In 2022, IPVM, in association with Ethan Gutmann from the Victims of Communism Memorial Foundation and Bob Fu from ChinaAid, among others, helped Ovalbek Turdakun, a Kyrgyz Christian Xinjiang internment camps survivor, escape to the United States, where he was granted significant public benefit parole. Turdakun gave first-person witness testimony about his alleged detention during an April press conference led by IPVM's Conor Healy and the Victims of Communism Memorial Foundation.

In 2023, IPVM obtained a Hikvision private meeting recording during which Pierre-Richard Prosper, who had been hired by Hikvision to investigate its ties to human rights abuses in Xinjiang, said his team was "not going to absolve" Hikvision and that the company had bid on Chinese government contracts that targeted Uyghurs as a group. The Register later reported that IPVM found that Hikvision and Nvidia had been retained by Chengmai County authorities as recently as December 2022 to provide Uyghur-identifying technologies.

==Joint investigations==
In 2020, The Washington Post and IPVM jointly reported on Huawei's testing of facial recognition technology designed to identify Uyghurs.

In 2021, IPVM partnered with TechCrunch to examine U.S. local governments' purchases and U.S. retailers' sales of surveillance equipment manufactured by companies linked to abuses of Uyghurs as well as with The Intercept to investigate the U.S. military's purchase of sanctioned cameras for the U.S. embassy in Caracas.

In 2022, IPVM partnered with the MIT Technology Review to examine an Israeli company's plan to develop DNA-based facial recognition and was cited in an ESPN exposé on Brooklyn Nets owner Joseph Tsai discussing Alibaba's, Megvii's and SenseTime's Uyghur-targeting software.

In 2023, the BBC cited IPVM in its reporting on shortcomings with Evolv's AI weapons scanners.

==Reaction==
===Evolv===
In March 2024, Evolv, a publicly traded Massachusetts-based security and technology company contemporaneously under investigation by the FTC and the SEC, issued a press release criticizing IPVM as a "biased" "tabloid publication" that has published "inaccurate and misleading coverage."

===Hikvision===
In July 2021, Hikvision resigned its membership in the Security Industry Association, a U.S.-based trade association, citing in its resignation letter that it had been "harassed and maligned" by IPVM. Hikvision further claimed that IPVM had engaged in "unethical hacking" of its cameras and that IPVM had published "misleading blog stories."

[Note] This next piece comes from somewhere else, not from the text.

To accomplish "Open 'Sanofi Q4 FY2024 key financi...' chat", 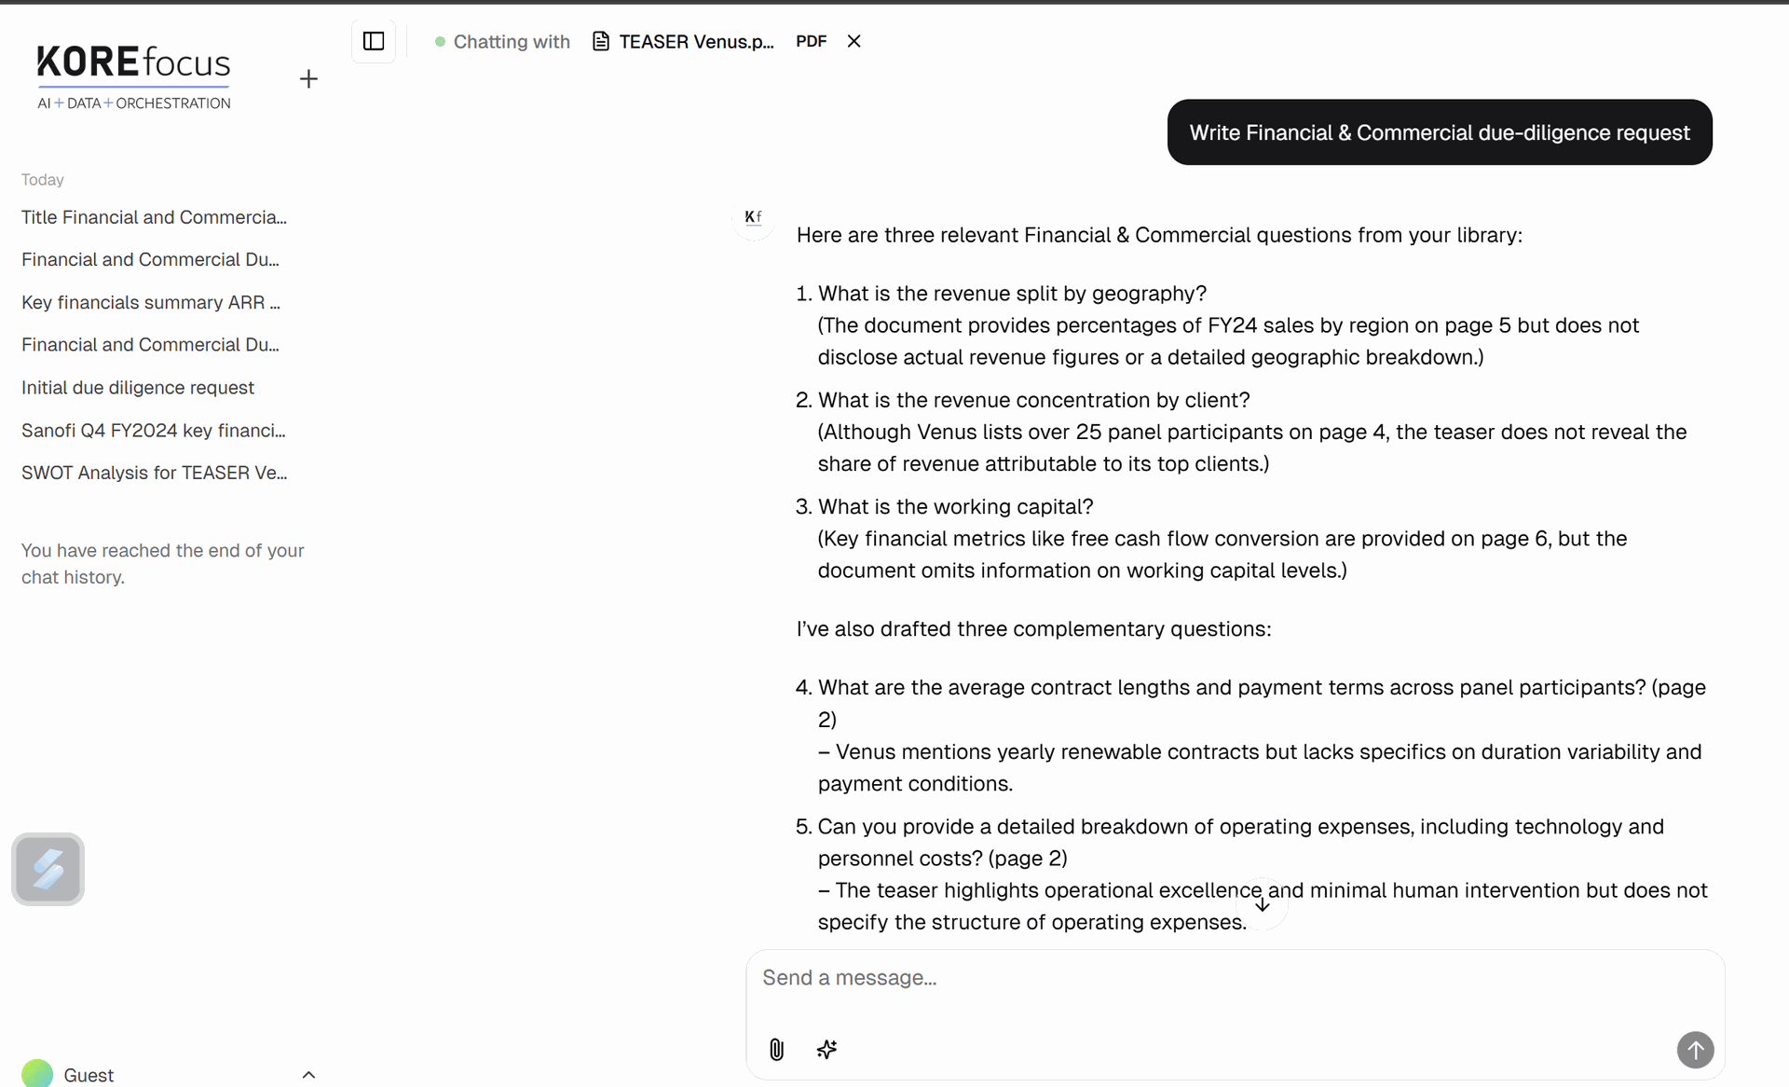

In January 2022, Axios reported that Hikvision had asked U.S. congressional ethics officials to investigate potential lobbying disclosure violations by IPVM. U.S. senator Marco Rubio and congresswoman Claudia Tenney retweeted the Axios article, urging their congressional colleagues to ignore Hikvision while claiming that Hikvision's accusations against IPVM amounted to censorship.

===Chinese state media===
In November 2021, Global Times, a tabloid under the auspices of the Chinese Communist Party, published an article by Gao Lei writing under the pen name 耿直哥, or Candid Brother, to its Baidu and WeChat accounts criticizing IPVM as a U.S. government mouthpiece parading as a civilian company. Lei also compared IPVM founder John Honovich to German anthropologist Adrian Zenz and claimed that another IPVM employee is "a rather extreme white right-winger."

In January 2022, China Daily, a Chinese Communist Party-owned newspaper, published an article and a video noting IPVM's work with the BBC, The New York Times, Reuters, and The Washington Post, criticizing it as a "mass surveillance company" that has "been sharing tons of data they have collected on Xinjiang and on other Chinese entities."